La Société Générale cède ses filiales bulgare et albanaise

le 02/08/2018

La banque de financement et d’investissement a bien résisté, au deuxième trimestre, et publie un résultat net de 1,16 milliard d'euros, en hausse de 9,3% sur un an.

Société Générale
Les résultats de la Société Générale ont bénéficier, notamment, d’un effet de base favorable.
(© Bloomberg)

La Société Générale a fait état jeudi d’un bénéfice net trimestriel meilleur qu’attendu, grâce à la résistance de la banque de financement et d’investissement (BFI), et a annoncé la cession de ses filiales en Bulgarie et en Albanie à la banque hongroise OTP.

Le groupe dirigé par Frédéric Oudéa a clos le deuxième trimestre sur un bénéfice net en hausse de 9,3% sur un an, à 1,16 milliard d’euros, alors que les analystes sondés par FactSet tablaient sur 958 millions, en moyenne.

Cette performance résulte notamment de la baisse d’un point de base du coût net du risque (provisions pour risque de crédits impayés), tombé au niveau très bas de 14 points de base. La Société Générale vise désormais pour l’ensemble de 2018 un coût du risque commercial compris entre 20 et 25 points de base, au lieu d’un objectif initial de 25 à 30 points de base.

Parallèlement, le produit net bancaire (PNB) a crû de 24,1%, à 6,45 milliards d’euros, un niveau, là aussi, supérieur aux 6,21 milliards attendus par le marché. Ce bond résulte notamment d’un effet de base favorable, l’activité du deuxième trimestre 2017 ayant été entaillée par les 963 millions d’euros réglés dans le cadre du litige avec le fonds souverain libyen LIA. Hors éléments exceptionnels, le PNB a augmenté de 1%, d’avril à juin.

Baisse de 1% à 2% du PNB de la banque de détail en France en 2018

Dans la banque de détail en France, les revenus ont diminué de 1,7%, les marges nettes d’intérêt demeurant sous la pression des taux bas au sein de la zone euro. Pour l’intégralité de l’année en cours, le groupe escompte une baisse de 1% à 2% du PNB de la banque de détail dans l’Hexagone, soit un recul moindre que l’an dernier.

En BFI, le PNB a progressé de 0,5%, grâce, notamment, à la résistance du métier de fixed income (taux, changes, matières premières). Ses revenus ont diminué de seulement 1% alors que BNP Paribas a fait état hier d’une chute de 17,4% dans cette activité. La Société Générale a bénéficié dans ce domaine d’une bonne dynamique de croissance aux Etats-Unis et en Asie et d’une volatilité plutôt favorable. Le pôle financement et conseil a également connu un bon trimestre, avec un PNB en progression de 5,2%.

Les revenus de la banque de détail et des services financiers internationaux, qui comprennent notamment l’assurance et la location automobile de longue durée, ont poursuivi leur forte croissance, avec une hausse de 5,4%, dans un contexte de taux porteurs en dehors de la zone euro.

Une moins-value de 27 millions liée à la cession des filiales en Bulgarie et en Albanie

Dans ce pôle, la Société Générale a annoncé ce jeudi la vente de ses filiales de banque commerciale en Bulgarie et en Albanie à OTP, dans le cadre de sa stratégie de cessions d’actifs n’ayant pas une taille critique et présentant peu de synergies avec les autres métiers du groupe. Le montant de la transaction n’a pas été communiqué mais celle-ci entraîne une moins-value de 27 millions d’euros.
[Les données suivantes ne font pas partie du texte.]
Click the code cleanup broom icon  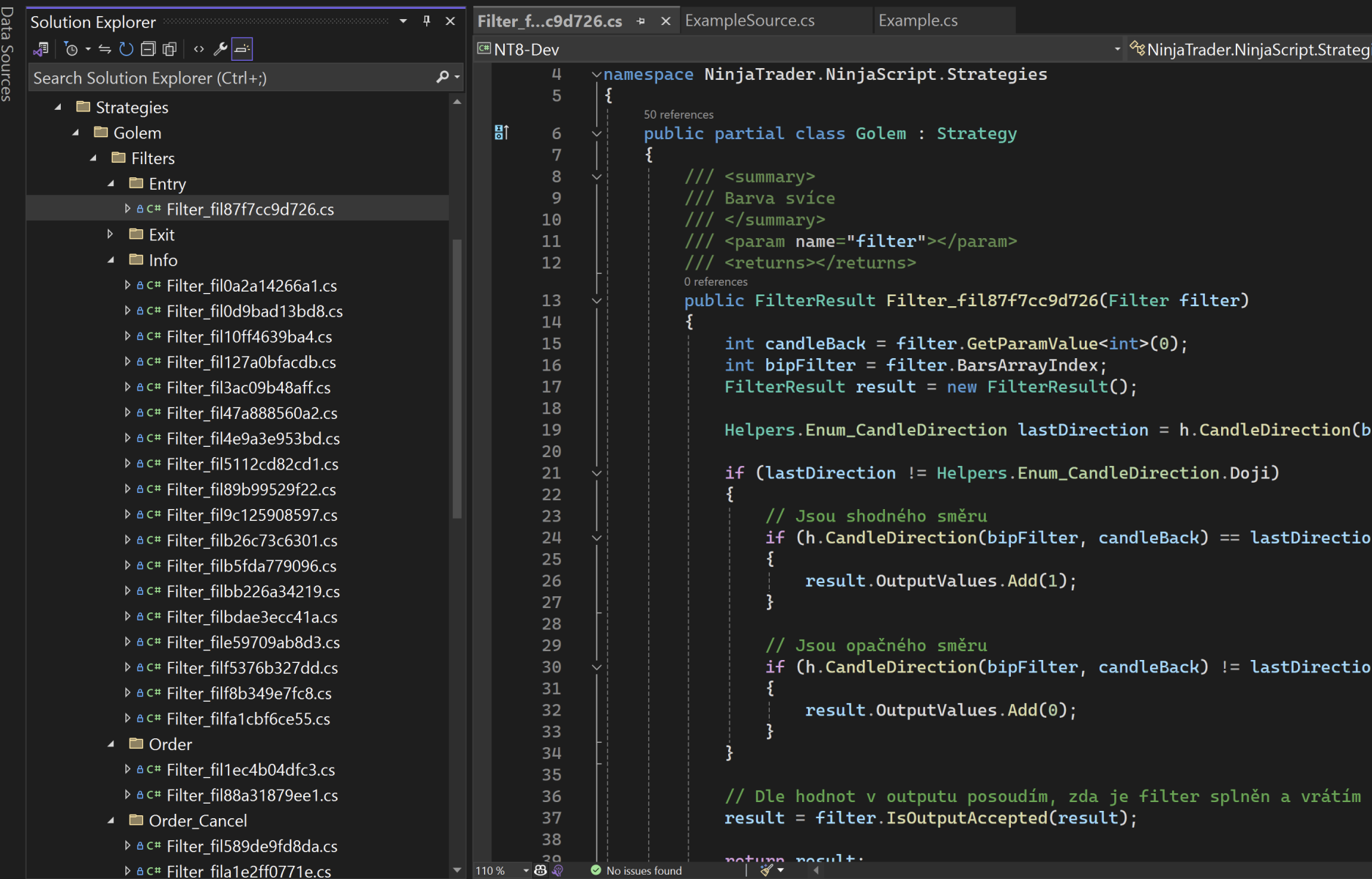point(766,870)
Ces deux opérations, couplées aux récentes cessions de la banque privée en Belgique à ABN Amro et de la participation de Boursorama dans Self Trade Bank à Warburg Pincus, augmenteront le ratio de solvabilité CET1 de 15 points de base environ, en 2018 et en 2019, indique la banque. Celui-ci est ressorti à 11,1% au 30 juin, contre 11,4% fin 2017.

Le groupe, auquel la presse prête l’intention de céder ses filiales en Serbie, au Monténégro, en Macédoine et en Moldavie, ainsi que sa filiale polonaise Eurobank et sa succursale sud-africaine, «fera de nouvelles annonces au second semestre», d’après le document de présentation de ses résultats.
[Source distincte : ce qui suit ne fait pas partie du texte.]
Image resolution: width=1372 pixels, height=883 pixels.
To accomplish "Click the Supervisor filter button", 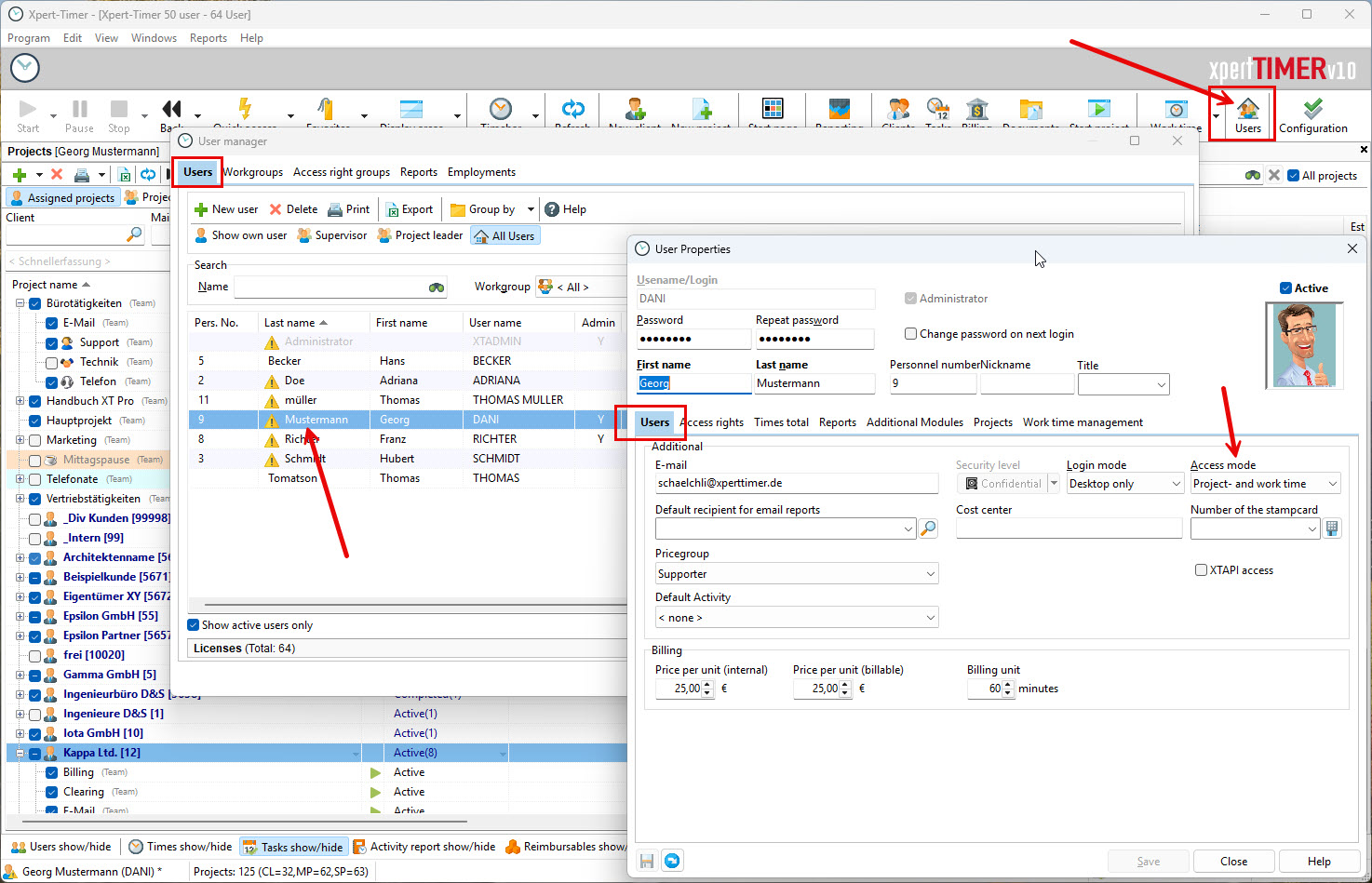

La provision pour litiges a par ailleurs fait l’objet d’une dotation supplémentaire de 200 millions d’euros, ce qui porte son total à 1,43 milliard. Après le règlement des litiges relatifs au LIA et au Libor en juin, le groupe indique dans un communiqué poursuivre «activement» ses discussions avec les autorités des Etats-Unis, en vue de conclure un accord dans le cadre de l’enquête portant sur la violation supposée d’embargos américains, et juge «envisageable» que celui-ci intervienne «dans les prochaines semaines».